Let \( X_1, X_2, \dots, X_n \) be a random sample of size \( n \geq 2 \) from a population having probability density function \[ f(x; \theta) = \left\{ \begin{array}{ll} \frac{2}{\theta} \left( -\log_e x \right)^2 e^{-\left( \frac{\log_e x}{\theta} \right)^2} & \text{if } 0 < x < 1, \\ 0 & \text{otherwise} \end{array} \right. \] where \( \theta > 0 \) is an unknown parameter. Then which one of the following statements is true?

• A. \( \frac{1}{n} \sum_{i=1}^{n} (\log_e X_i)^2 \) is the maximum likelihood estimator of \( \theta \)
• B. \( \frac{1}{n-1} \sum_{i=1}^{n} (\log_e X_i) \) is the maximum likelihood estimator of \( \theta \)
• C. \( \frac{1}{n} \sum_{i=1}^{n} \log_e X_i \) is the maximum likelihood estimator of \( \theta \)
• D. \( \frac{1}{n-1} \sum_{i=1}^{n} \log_e X_i \) is the maximum likelihood estimator of \( \theta \)

Hint:

- To find the maximum likelihood estimator, take the derivative of the log-likelihood function with respect to the parameter and set it equal to zero.
- The MLE is obtained by solving for the parameter in terms of the sample data.

Answer 1

The Correct Option is A

1) Understanding the Problem: 
The given probability density function (pdf) suggests that we are dealing with a distribution involving the logarithm of the sample values.

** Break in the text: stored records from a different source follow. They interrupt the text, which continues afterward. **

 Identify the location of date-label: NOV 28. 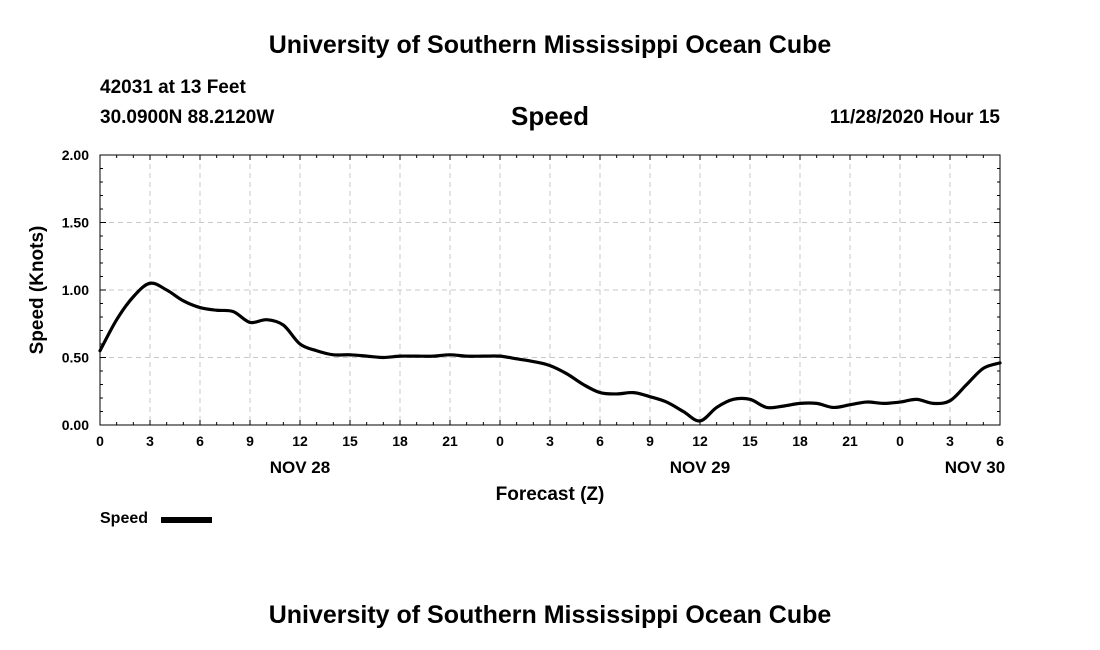
(300, 468).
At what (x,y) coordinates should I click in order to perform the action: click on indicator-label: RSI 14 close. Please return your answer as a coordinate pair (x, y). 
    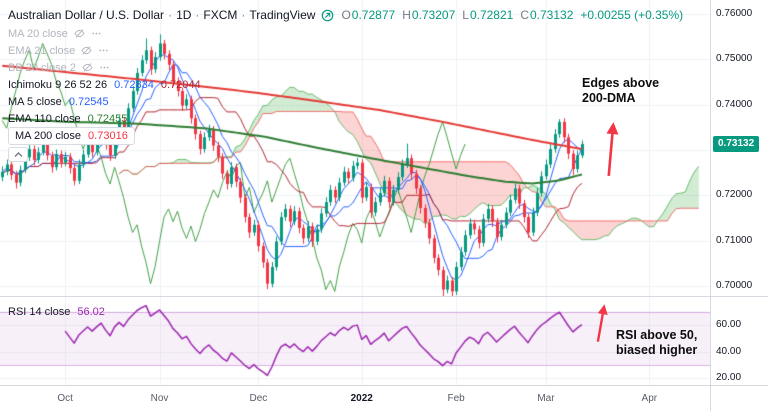
    Looking at the image, I should click on (40, 312).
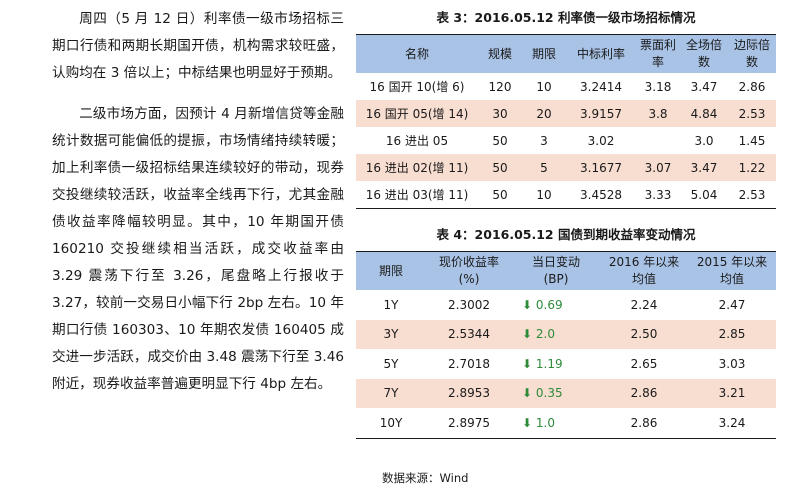 This screenshot has height=500, width=808. Describe the element at coordinates (658, 86) in the screenshot. I see `cell-coupon: 3.18` at that location.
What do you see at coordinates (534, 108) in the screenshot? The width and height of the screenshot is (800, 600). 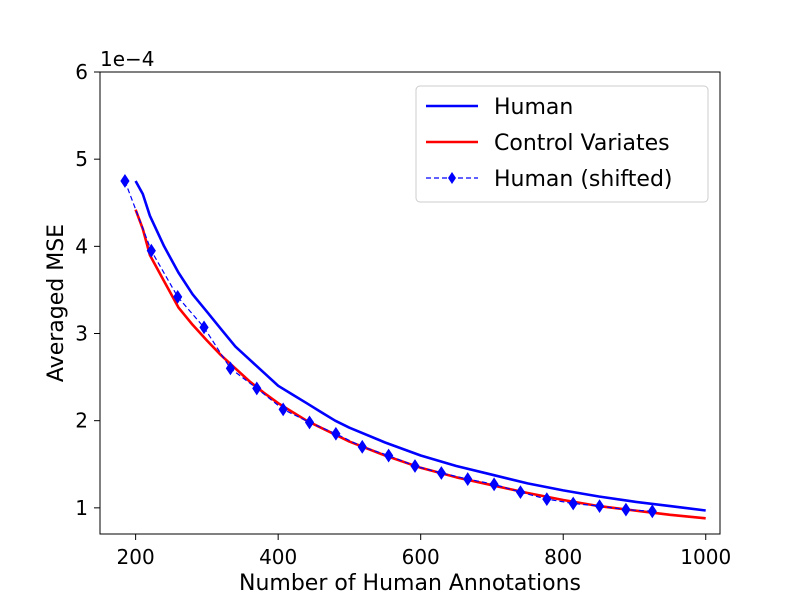 I see `legend-label: Human` at bounding box center [534, 108].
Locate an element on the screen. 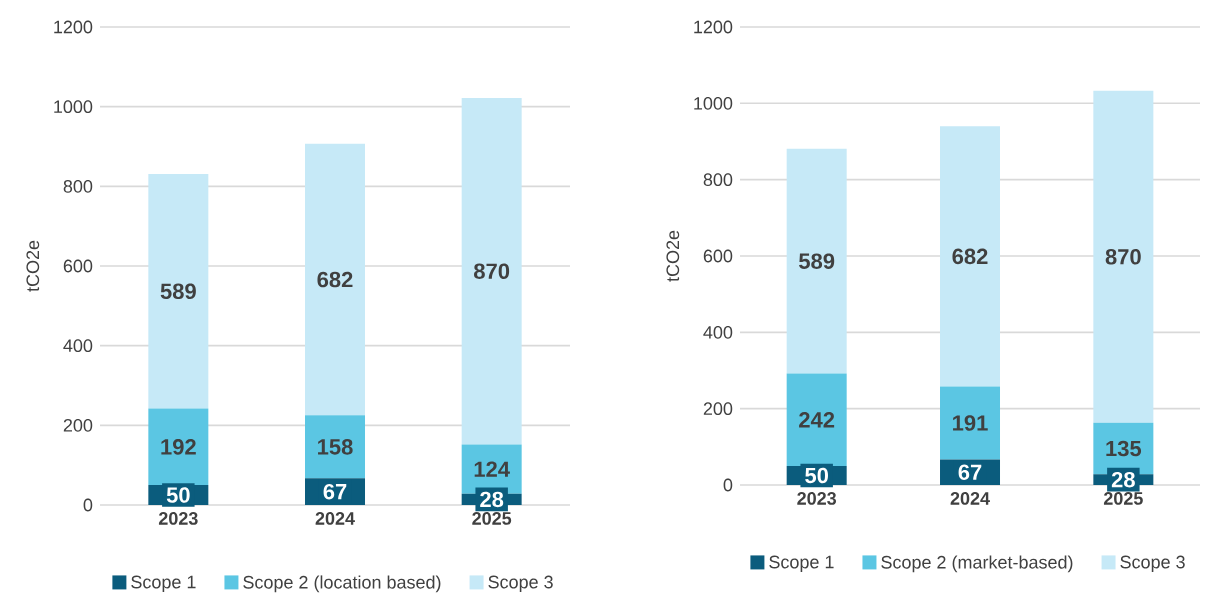 The image size is (1219, 599). legend-label: Scope 2 (market-based) is located at coordinates (977, 564).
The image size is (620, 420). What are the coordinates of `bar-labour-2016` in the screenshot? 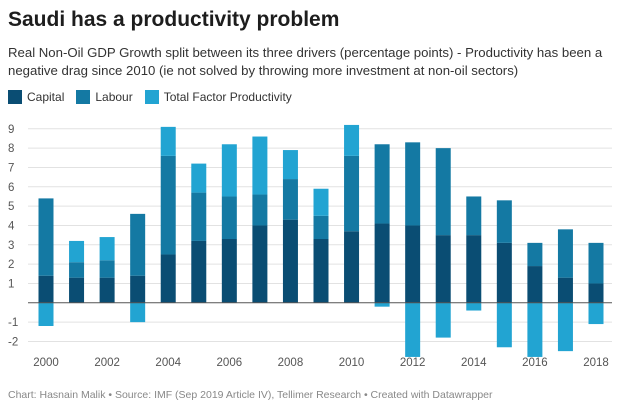 It's located at (535, 254).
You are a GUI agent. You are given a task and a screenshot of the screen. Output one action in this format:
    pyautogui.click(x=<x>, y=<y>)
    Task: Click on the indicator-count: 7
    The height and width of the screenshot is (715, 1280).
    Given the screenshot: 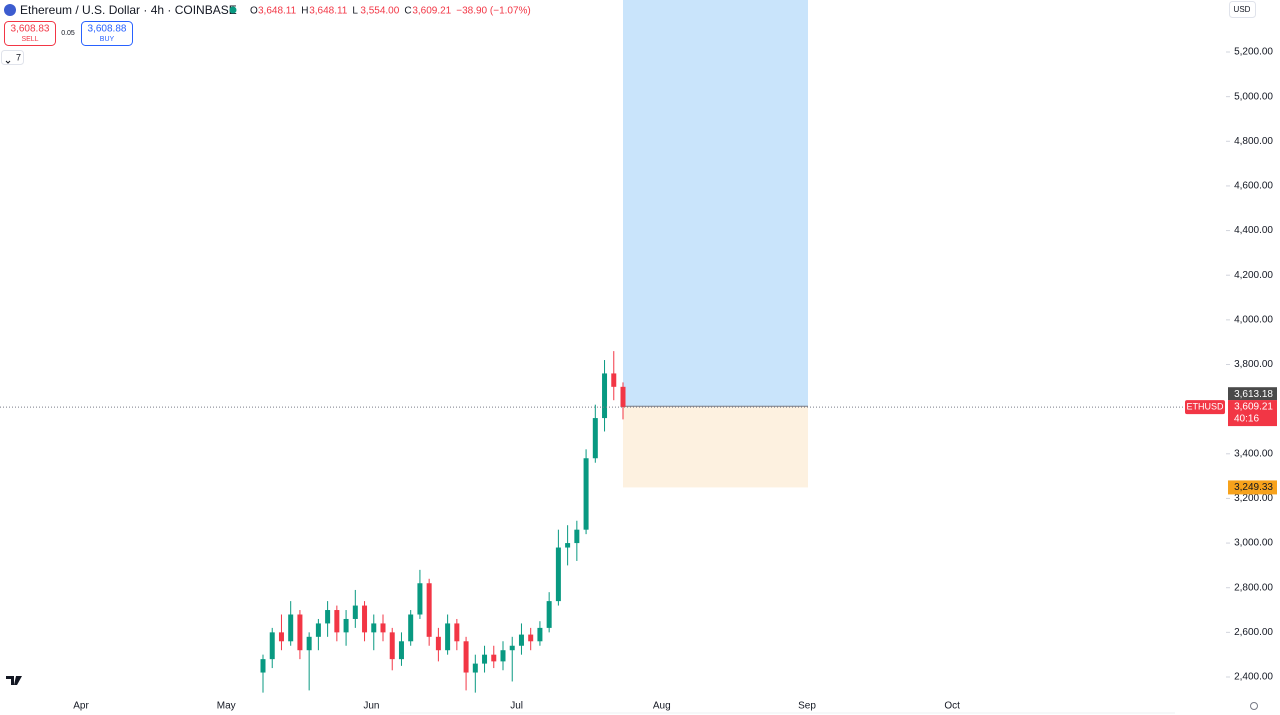 What is the action you would take?
    pyautogui.click(x=18, y=57)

The objective is to find the maximum likelihood estimator (MLE) for the parameter \( \theta \). 
2) Likelihood Function: 
The likelihood function for \( n \) independent observations from this distribution is given by: \[ L(\theta) = \prod_{i=1}^{n} \frac{2}{\theta} (\log_e X_i)^2 e^{-\left( \frac{\log_e X_i}{\theta} \right)^2} \] Taking the natural logarithm of the likelihood function, we get the log-likelihood: \[ \log L(\theta) = \sum_{i=1}^{n} \left( \log \left( \frac{2}{\theta} \right) + 2 \log_e X_i - \left( \frac{\log_e X_i}{\theta} \right)^2 \right) \] Simplifying: \[ \log L(\theta) = -n \log \theta + 2 \sum_{i=1}^{n} \log_e X_i - \frac{1}{\theta^2} \sum_{i=1}^{n} (\log_e X_i)^2 \] 3) Maximizing the Log-Likelihood: 
To find the MLE, we differentiate the log-likelihood with respect to \( \theta \) and set it equal to zero: \[ \frac{d}{d\theta} \log L(\theta) = -\frac{n}{\theta} + \frac{2}{\theta^3} \sum_{i=1}^{n} (\log_e X_i)^2 \] Setting the derivative equal to zero: \[ -\frac{n}{\theta} + \frac{2}{\theta^3} \sum_{i=1}^{n} (\log_e X_i)^2 = 0 \] Solving for \( \theta \), we get the MLE as: \[ \hat{\theta} = \frac{2}{n} \sum_{i=1}^{n} (\log_e X_i)^2 \] Thus, the maximum likelihood estimator of \( \theta \) is \( \frac{1}{n} \sum_{i=1}^{n} (\log_e X_i)^2 \).